1) Presentation Layer:

Contains my Views and ViewModels

2) Business Layer:

Contains my business logic

3) Data Layer:

Contains my models

My Presentation layer calls into the business layer to populate local copies (held in the ViewModel) of the data I wish to use in my ViewModel / View.

This is achieved with a Using statement, something like;

Using DBContext As Entities = ConnectToDatabase()

    Dim clsApprovalTypes As New Repositories.clsApprovalTypesRepository(DBContext)

    dbResults = clsApprovalTypes.GetRecords()

End Using

Return dbResults

Here I simply pass in the Context into Repository, once the data has been returned, the "End Using" will dispose of my context.

To update the context with changes made in my ViewModel / View, I use an AddEdit routine, which accepts a record, and updates / Adds to the context as necessary, using a similar methodology to the above, something like;

Using DBContext As CriticalPathEntities = ConnectToDatabase()

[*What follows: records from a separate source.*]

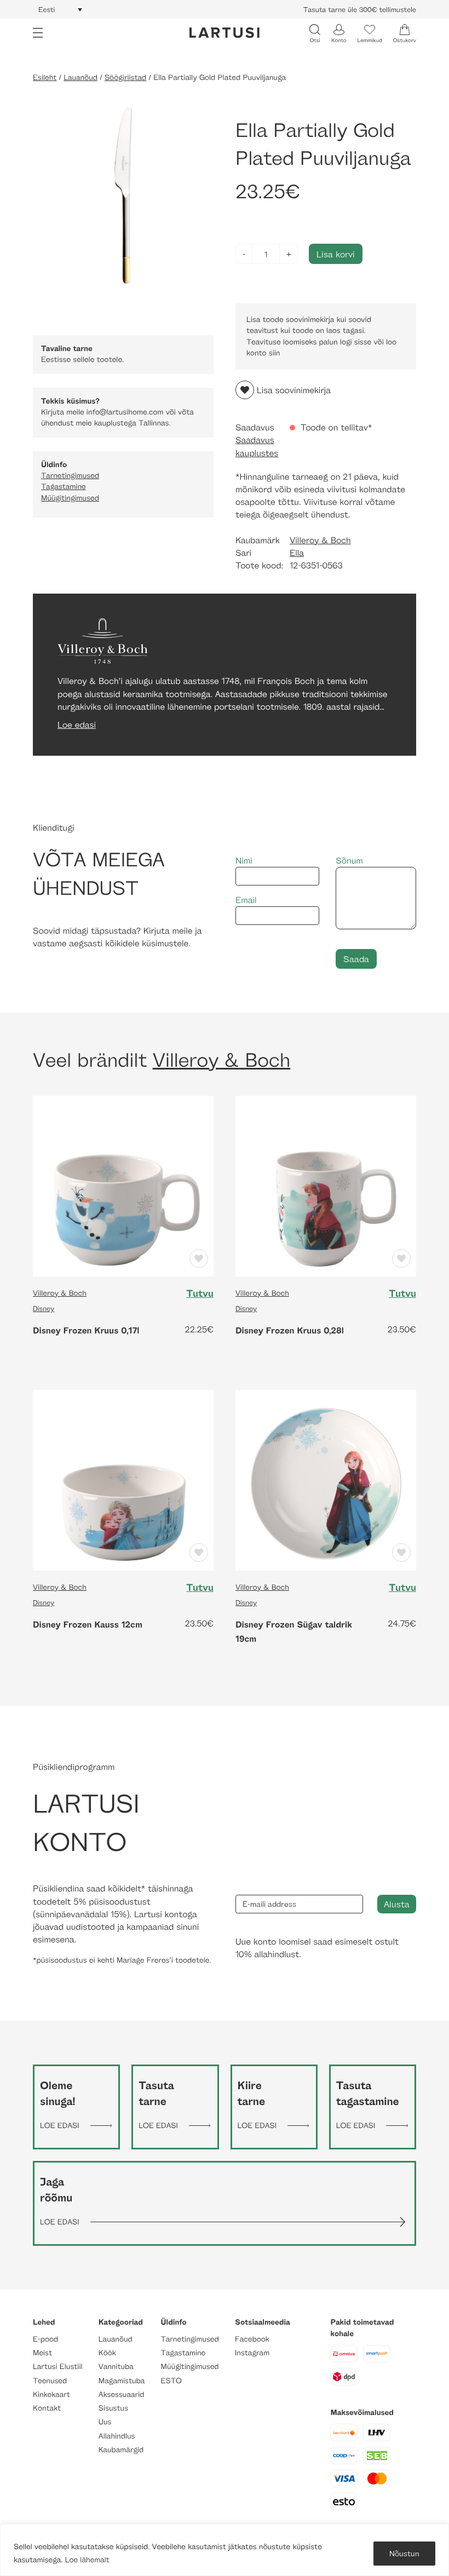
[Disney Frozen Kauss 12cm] (123, 1479)
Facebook (252, 2339)
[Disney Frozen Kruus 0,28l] (325, 1185)
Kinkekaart (51, 2394)
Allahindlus (117, 2436)
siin (274, 353)
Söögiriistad (125, 77)
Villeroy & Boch (320, 540)
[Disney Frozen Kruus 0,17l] (123, 1185)
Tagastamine (63, 486)
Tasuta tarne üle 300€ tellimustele (359, 9)
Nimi (243, 860)
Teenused (50, 2380)
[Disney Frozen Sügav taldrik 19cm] (325, 1479)
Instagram (252, 2353)
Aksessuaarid (122, 2394)
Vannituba (116, 2366)
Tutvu (200, 1293)
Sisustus (113, 2408)
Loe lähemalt (87, 2560)
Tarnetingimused (70, 475)
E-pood (45, 2339)
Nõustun (404, 2553)
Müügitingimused (70, 498)
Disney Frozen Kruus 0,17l (86, 1330)
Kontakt (47, 2408)
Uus (105, 2422)
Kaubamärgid (121, 2449)
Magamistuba (122, 2380)
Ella (297, 553)
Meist (42, 2353)
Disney (43, 1308)
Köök (107, 2353)
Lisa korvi (335, 254)
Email (246, 900)
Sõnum (349, 860)
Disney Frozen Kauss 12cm (87, 1624)
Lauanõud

        Dim clsApprovalTypes As New Repositories.clsApprovalTypesRepository(DBContext)

        clsApprovalTypes.AddEditRecord(ApprovalTypeToSave)

        Try

            clsApprovalTypes.SaveData()

        Catch ex As Exception

            Return ex

        End Try

End Using

Where my AddEdit routine is something like;

SavedRecord = New ApprovalType                'Store the Saved Record for use later

Dim query = From c In DBContext.ApprovalTypes
                    Where c.ApprovalType_ID = RecordToSave.ApprovalType_ID
                    Select c

If query.Count > 0 Then

    SavedRecord = query.FirstOrDefault

End If

'
' Use Reflection here to copy all matching Properties between the Source Entity
' and the Entity to be Saved...
'
SavedRecord = Classes.clsHelpers.CopyProperties(RecordToSave, SavedRecord)

If query.Count = 0 Then

    Try

        DBContext.ApprovalTypes.Add(SavedRecord)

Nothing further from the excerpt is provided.